Instructions for the task: Output the full listing exactly.

....

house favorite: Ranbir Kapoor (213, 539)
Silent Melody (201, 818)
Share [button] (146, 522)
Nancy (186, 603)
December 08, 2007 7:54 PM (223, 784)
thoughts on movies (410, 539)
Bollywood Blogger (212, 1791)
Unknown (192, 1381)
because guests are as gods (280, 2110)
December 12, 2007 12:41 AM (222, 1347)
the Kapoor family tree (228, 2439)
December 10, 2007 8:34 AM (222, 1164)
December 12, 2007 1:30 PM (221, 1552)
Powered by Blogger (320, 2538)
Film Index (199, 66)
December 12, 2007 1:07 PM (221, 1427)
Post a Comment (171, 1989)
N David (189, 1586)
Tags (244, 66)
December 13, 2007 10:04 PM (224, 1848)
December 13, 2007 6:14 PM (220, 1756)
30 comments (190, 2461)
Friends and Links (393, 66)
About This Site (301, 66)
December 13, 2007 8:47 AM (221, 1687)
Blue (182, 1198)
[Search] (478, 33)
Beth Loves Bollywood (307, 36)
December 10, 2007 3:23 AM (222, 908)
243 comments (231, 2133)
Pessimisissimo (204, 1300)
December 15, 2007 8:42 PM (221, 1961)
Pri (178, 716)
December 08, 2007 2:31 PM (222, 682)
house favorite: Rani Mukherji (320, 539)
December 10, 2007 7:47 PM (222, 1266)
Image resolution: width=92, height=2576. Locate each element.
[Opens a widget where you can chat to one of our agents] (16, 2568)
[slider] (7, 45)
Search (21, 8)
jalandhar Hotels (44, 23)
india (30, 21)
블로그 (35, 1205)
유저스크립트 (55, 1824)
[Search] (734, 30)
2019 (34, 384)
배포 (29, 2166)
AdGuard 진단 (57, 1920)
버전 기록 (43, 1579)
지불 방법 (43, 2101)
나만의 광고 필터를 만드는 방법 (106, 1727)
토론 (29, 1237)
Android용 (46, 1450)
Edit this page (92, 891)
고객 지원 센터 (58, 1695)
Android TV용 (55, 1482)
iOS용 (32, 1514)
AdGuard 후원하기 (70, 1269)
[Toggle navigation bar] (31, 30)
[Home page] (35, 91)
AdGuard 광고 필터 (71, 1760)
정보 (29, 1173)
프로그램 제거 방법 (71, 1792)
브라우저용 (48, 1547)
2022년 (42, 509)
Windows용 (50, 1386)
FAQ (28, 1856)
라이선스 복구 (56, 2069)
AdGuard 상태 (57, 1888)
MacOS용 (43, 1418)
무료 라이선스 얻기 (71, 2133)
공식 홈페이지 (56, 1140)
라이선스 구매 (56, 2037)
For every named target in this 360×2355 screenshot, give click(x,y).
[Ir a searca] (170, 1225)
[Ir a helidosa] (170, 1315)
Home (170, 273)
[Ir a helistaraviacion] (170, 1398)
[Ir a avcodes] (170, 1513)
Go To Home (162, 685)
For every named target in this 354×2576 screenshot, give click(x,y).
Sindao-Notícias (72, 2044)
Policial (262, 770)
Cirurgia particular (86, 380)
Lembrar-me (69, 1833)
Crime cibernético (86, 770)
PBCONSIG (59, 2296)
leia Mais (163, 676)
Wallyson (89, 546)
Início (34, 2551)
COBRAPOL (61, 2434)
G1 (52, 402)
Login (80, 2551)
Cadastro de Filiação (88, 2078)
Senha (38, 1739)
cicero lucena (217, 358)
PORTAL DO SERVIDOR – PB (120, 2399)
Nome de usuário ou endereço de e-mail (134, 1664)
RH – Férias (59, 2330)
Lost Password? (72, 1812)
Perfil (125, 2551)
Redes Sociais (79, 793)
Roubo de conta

....

Output of the exercise:
house favorite: Ranbir Kapoor (213, 539)
Silent Melody (201, 818)
Share [button] (146, 522)
Nancy (186, 603)
December 08, 2007 7:54 PM (223, 784)
thoughts on movies (410, 539)
Bollywood Blogger (212, 1791)
Unknown (192, 1381)
because guests are as gods (280, 2110)
December 12, 2007 12:41 AM (222, 1347)
the Kapoor family tree (228, 2439)
December 10, 2007 8:34 AM (222, 1164)
December 12, 2007 1:30 PM (221, 1552)
Powered by Blogger (320, 2538)
Film Index (199, 66)
December 12, 2007 1:07 PM (221, 1427)
Post a Comment (171, 1989)
N David (189, 1586)
Tags (244, 66)
December 13, 2007 10:04 PM (224, 1848)
December 13, 2007 6:14 PM (220, 1756)
30 comments (190, 2461)
Friends and Links (393, 66)
About This Site (301, 66)
December 13, 2007 8:47 AM (221, 1687)
Blue (182, 1198)
[Search] (478, 33)
Beth Loves Bollywood (307, 36)
December 10, 2007 3:23 AM (222, 908)
243 comments (231, 2133)
Pessimisissimo (204, 1300)
December 15, 2007 8:42 PM (221, 1961)
Pri (178, 716)
December 08, 2007 2:31 PM (222, 682)
house favorite: Rani Mukherji (320, 539)
December 10, 2007 7:47 PM (222, 1266)
Image resolution: width=92, height=2576. Locate each element.
[Opens a widget where you can chat to one of our agents] (16, 2568)
[slider] (7, 45)
Search (21, 8)
jalandhar Hotels (44, 23)
india (30, 21)
블로그 (35, 1205)
유저스크립트 (55, 1824)
[Search] (734, 30)
2019 (34, 384)
배포 (29, 2166)
AdGuard 진단 (57, 1920)
버전 기록 (43, 1579)
지불 방법 (43, 2101)
나만의 광고 필터를 만드는 방법 (106, 1727)
토론 (29, 1237)
Android용 (46, 1450)
Edit this page (92, 891)
고객 지원 센터 (58, 1695)
Android TV용 (55, 1482)
iOS용 (32, 1514)
AdGuard 후원하기 (70, 1269)
[Toggle navigation bar] (31, 30)
[Home page] (35, 91)
AdGuard 광고 필터 (71, 1760)
정보 (29, 1173)
프로그램 제거 방법 (71, 1792)
브라우저용 (48, 1547)
2022년 (42, 509)
Windows용 (50, 1386)
FAQ (28, 1856)
라이선스 복구 (56, 2069)
AdGuard 상태 (57, 1888)
MacOS용 (43, 1418)
무료 라이선스 얻기 (71, 2133)
공식 홈페이지 (56, 1140)
라이선스 구매 (56, 2037)
For every named target in this 360×2355 screenshot, give click(x,y).
[Ir a searca] (170, 1225)
[Ir a helidosa] (170, 1315)
Home (170, 273)
[Ir a helistaraviacion] (170, 1398)
[Ir a avcodes] (170, 1513)
Go To Home (162, 685)
For every named target in this 354×2576 screenshot, give click(x,y).
Sindao-Notícias (72, 2044)
Policial (262, 770)
Cirurgia particular (86, 380)
Lembrar-me (69, 1833)
Crime cibernético (86, 770)
PBCONSIG (59, 2296)
leia Mais (163, 676)
Wallyson (89, 546)
Início (34, 2551)
COBRAPOL (61, 2434)
G1 (52, 402)
Login (80, 2551)
Cadastro de Filiação (88, 2078)
Senha (38, 1739)
cicero lucena (217, 358)
PORTAL DO SERVIDOR – PB (120, 2399)
Nome de usuário ou endereço de e-mail (134, 1664)
RH – Férias (59, 2330)
Lost Password? (72, 1812)
Perfil (125, 2551)
Redes Sociais (79, 793)
Roubo de conta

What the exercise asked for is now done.